Между прочим, с этим вопросом ко мне обращались многие малолетки. Они знали, что граница на замке, но были уверены, что у меня есть отмычка».
Людоед
«Тюремный обед, разумеется, оптимизма не вселяет…
Со мной в камере сидел один неприятный грязный болтливый типлет сорока пяти. Камера его не любила. Попал он за решетку благодаря собственному идиотизму. Во время ссоры с женой она бросила в него кастрюлю со щами и не попала, а он – утюг и попал. Тюрьма ему, разумеется, не понравилась. В своих воспоминаниях о воле он всегда ел шпроты. Вероятно, это было для него высшим блаженством.

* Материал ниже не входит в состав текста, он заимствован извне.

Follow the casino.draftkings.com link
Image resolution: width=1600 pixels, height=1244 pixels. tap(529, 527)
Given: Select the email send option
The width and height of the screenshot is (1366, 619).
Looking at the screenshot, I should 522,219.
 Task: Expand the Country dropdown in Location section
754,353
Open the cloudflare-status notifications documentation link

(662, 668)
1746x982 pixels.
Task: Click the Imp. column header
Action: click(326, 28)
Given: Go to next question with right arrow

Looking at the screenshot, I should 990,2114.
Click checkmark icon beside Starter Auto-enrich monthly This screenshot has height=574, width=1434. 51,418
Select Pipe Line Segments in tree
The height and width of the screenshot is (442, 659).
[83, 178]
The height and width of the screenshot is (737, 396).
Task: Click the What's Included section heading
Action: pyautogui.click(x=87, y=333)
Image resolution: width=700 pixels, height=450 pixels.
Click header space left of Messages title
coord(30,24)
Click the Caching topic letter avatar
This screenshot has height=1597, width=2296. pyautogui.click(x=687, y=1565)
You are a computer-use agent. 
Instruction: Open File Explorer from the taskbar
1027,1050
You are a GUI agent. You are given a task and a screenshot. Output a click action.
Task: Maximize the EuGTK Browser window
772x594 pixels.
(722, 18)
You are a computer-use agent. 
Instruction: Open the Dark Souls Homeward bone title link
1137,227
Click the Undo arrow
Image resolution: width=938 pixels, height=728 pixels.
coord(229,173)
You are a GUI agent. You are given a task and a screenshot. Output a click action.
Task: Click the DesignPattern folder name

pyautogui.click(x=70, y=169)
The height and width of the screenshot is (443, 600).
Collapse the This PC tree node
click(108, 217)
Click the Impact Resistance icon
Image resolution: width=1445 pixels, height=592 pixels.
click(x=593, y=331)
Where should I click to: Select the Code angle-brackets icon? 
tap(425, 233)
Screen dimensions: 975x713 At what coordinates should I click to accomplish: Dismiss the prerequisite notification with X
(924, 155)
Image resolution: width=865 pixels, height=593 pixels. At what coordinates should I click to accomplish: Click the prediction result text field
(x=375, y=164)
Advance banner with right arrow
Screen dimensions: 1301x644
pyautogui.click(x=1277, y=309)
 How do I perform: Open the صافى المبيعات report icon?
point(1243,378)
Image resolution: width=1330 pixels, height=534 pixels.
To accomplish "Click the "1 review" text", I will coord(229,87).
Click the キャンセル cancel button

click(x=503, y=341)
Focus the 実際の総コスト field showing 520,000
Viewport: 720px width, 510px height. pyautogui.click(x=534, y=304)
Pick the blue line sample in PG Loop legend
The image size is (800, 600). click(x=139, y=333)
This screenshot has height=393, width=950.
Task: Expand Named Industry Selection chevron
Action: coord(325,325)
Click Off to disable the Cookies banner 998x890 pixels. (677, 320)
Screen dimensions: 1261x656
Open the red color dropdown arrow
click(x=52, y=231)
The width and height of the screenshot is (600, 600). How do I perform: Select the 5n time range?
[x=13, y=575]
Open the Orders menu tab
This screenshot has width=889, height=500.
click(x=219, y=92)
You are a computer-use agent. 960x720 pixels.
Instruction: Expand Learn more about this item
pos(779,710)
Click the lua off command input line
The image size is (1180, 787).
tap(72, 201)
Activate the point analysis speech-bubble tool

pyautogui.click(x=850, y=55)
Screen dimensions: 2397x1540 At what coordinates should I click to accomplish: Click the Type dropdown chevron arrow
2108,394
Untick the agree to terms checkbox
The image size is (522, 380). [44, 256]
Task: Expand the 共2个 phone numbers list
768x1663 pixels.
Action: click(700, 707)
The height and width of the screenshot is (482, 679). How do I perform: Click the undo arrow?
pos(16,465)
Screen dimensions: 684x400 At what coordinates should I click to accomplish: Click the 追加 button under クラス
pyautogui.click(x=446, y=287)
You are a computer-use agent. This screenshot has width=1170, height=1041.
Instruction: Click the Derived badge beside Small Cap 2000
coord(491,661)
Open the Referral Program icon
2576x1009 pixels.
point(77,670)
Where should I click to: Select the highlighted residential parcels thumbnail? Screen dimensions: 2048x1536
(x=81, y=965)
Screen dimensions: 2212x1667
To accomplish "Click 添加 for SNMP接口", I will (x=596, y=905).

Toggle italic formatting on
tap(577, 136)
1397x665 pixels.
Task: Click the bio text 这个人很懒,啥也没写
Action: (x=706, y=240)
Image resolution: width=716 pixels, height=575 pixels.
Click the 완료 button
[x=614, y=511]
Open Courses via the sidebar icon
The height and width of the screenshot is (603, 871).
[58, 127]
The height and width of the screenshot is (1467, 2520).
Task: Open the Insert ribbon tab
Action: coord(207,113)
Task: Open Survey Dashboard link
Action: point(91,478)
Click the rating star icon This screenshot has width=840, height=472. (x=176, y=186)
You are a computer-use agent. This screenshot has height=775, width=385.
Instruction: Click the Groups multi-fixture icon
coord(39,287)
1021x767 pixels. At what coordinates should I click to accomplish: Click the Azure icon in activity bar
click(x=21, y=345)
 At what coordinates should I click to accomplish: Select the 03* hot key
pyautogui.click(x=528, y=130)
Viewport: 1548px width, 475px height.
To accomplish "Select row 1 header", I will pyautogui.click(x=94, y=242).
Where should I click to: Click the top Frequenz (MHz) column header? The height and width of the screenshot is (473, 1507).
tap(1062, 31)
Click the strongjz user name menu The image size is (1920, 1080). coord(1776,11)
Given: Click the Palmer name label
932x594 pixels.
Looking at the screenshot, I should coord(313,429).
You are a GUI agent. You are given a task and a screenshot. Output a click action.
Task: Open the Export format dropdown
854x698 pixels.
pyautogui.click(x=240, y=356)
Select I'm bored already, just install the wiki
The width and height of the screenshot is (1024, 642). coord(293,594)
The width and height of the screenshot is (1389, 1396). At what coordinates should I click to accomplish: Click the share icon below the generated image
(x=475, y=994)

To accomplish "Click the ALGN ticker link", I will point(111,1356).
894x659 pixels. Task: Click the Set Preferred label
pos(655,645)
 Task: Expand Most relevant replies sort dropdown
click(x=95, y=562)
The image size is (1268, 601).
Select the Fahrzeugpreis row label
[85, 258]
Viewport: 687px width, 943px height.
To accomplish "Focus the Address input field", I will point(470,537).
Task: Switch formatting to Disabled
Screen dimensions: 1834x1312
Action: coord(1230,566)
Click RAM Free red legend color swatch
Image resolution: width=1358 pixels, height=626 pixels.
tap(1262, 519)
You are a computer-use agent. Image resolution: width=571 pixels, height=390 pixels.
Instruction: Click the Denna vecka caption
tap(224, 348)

Он объявил голодовку. Но когда часовой не смотрел в глазок, жрал все подряд. На голодовку, естественно, никто не обратил внимания. Тогда он разрезал себе бритвой живот. Мы подняли тревогу, и часовой вызвал “скорую помощь”, хотя его состояние не вызывало опасений. Скорее, это была демонстрация. Приехал маленький врач-армянин и по обыкновению поинтересовался, по какой статье он сидит.
– По пятьсот пятой, – ответил я.
– Что это за статья? – поинтересовался врач.
– Людоедство, – пояснил я.
Врач отказался входить в камеру. Я как мог успокоил медика:
– Не бойтесь, он сытый. Максимум, что он может сделать, – это укусить, и всё.
Часовой говорит врачу:
– Почему вы не делаете перевязку?
Врач:
– Я боюсь.
Я шепнул врачу на ухо, чтобы он попросил корпусного надеть тому на лицо намордник. Был вызван корпусной. Когда врач попросил надеть на пострадавшего намордник, представитель тюремной администрации вытаращил глаза и ничего не мог понять. Врач пояснил:
– Пострадавший сидит по статье “пятьсот пять” за людоедство. Я не хочу быть тоже пострадавшим.
Камера умирала от хохота.
– Какое людоедство? Такой статьи – пятьсот пять – нет, – взревел корпусной.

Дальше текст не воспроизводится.